Saved entries:
══════
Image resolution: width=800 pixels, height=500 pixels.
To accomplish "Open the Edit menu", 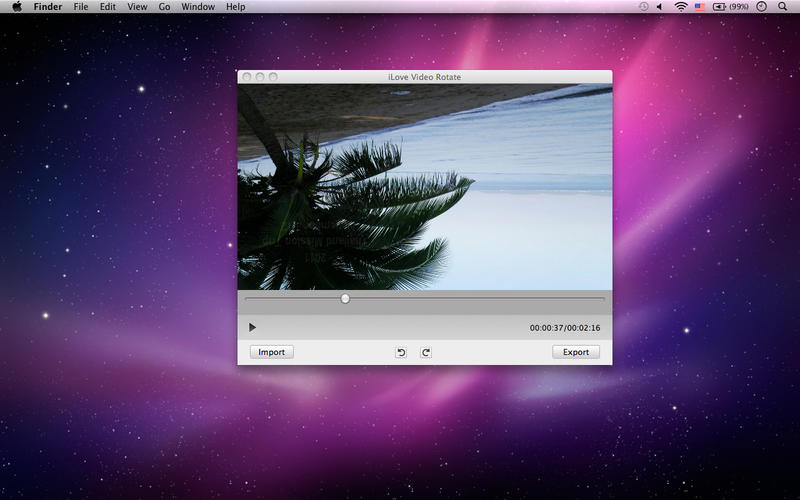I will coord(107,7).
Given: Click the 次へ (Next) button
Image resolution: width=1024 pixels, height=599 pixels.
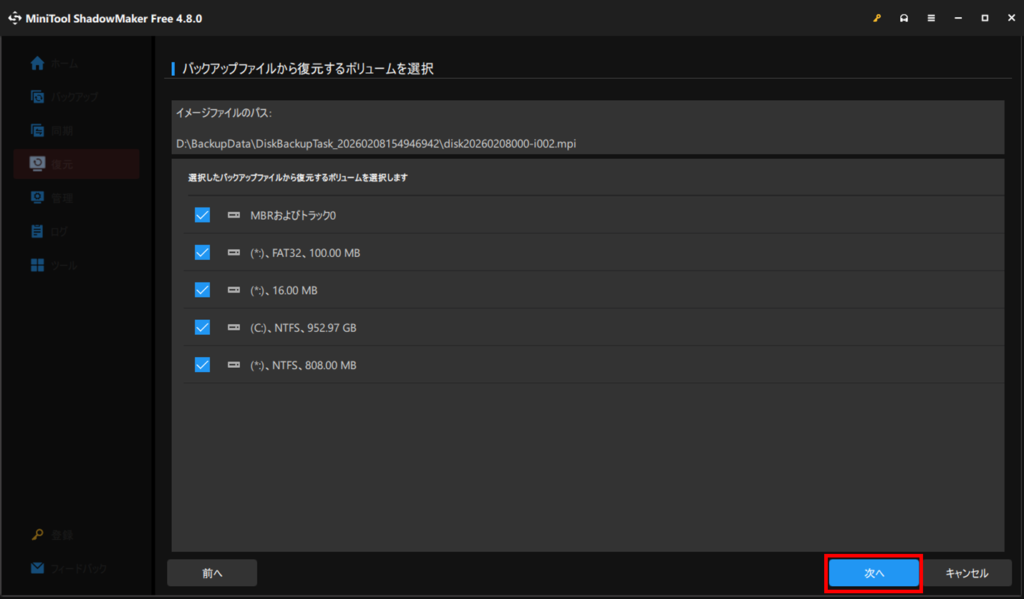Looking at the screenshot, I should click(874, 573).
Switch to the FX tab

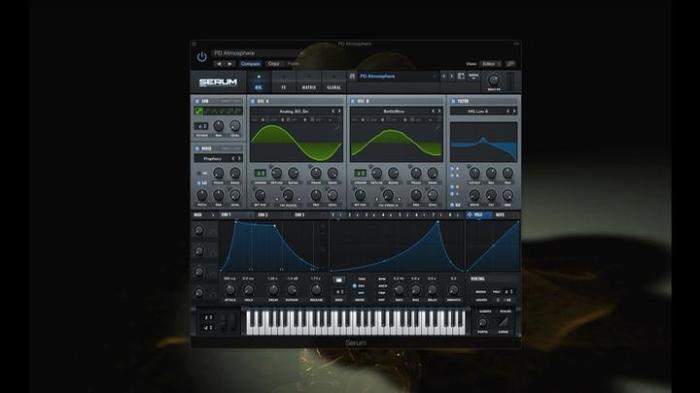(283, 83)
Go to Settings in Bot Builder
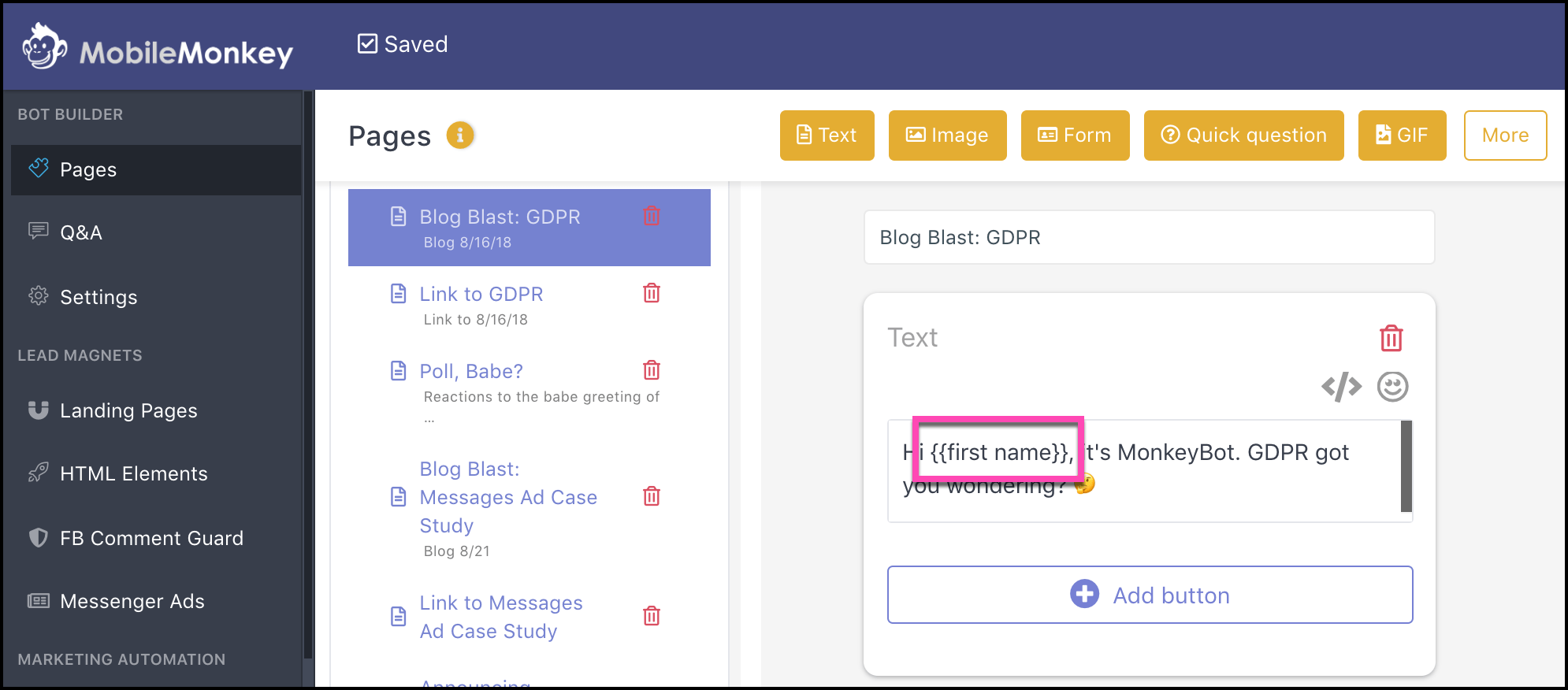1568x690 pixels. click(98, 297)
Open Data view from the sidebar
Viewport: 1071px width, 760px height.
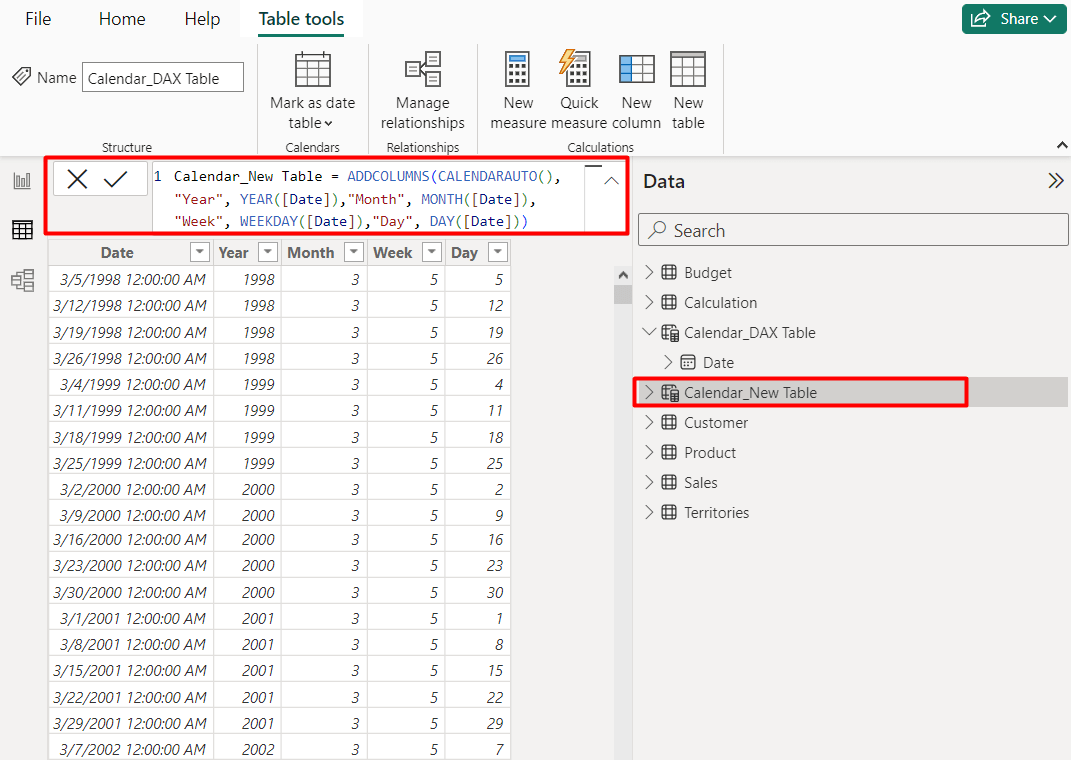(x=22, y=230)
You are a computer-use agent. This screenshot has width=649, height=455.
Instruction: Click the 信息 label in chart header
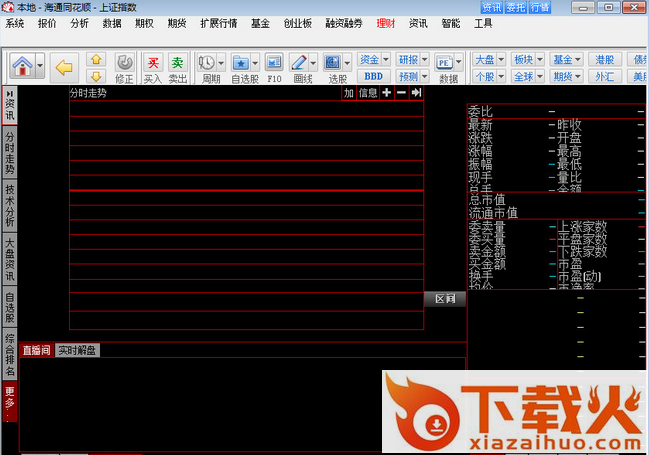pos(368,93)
══════
:: TASK GOAL ::
Starting with the line that holds "Given: Click the 次へ (Next) button", print each line through the last one of the data exactly as written, but do not include the pictures.

:: PROBLEM SOLUTION ::
Given: Click the 次へ (Next) button
Image resolution: width=1024 pixels, height=599 pixels.
Looking at the screenshot, I should click(874, 573).
Switch to the FX tab

(283, 83)
Go to Settings in Bot Builder
1568x690 pixels. click(98, 297)
Open Data view from the sidebar
Viewport: 1071px width, 760px height.
(x=22, y=230)
You are a computer-use agent. This screenshot has width=649, height=455.
Instruction: Click the 信息 label in chart header
pos(368,93)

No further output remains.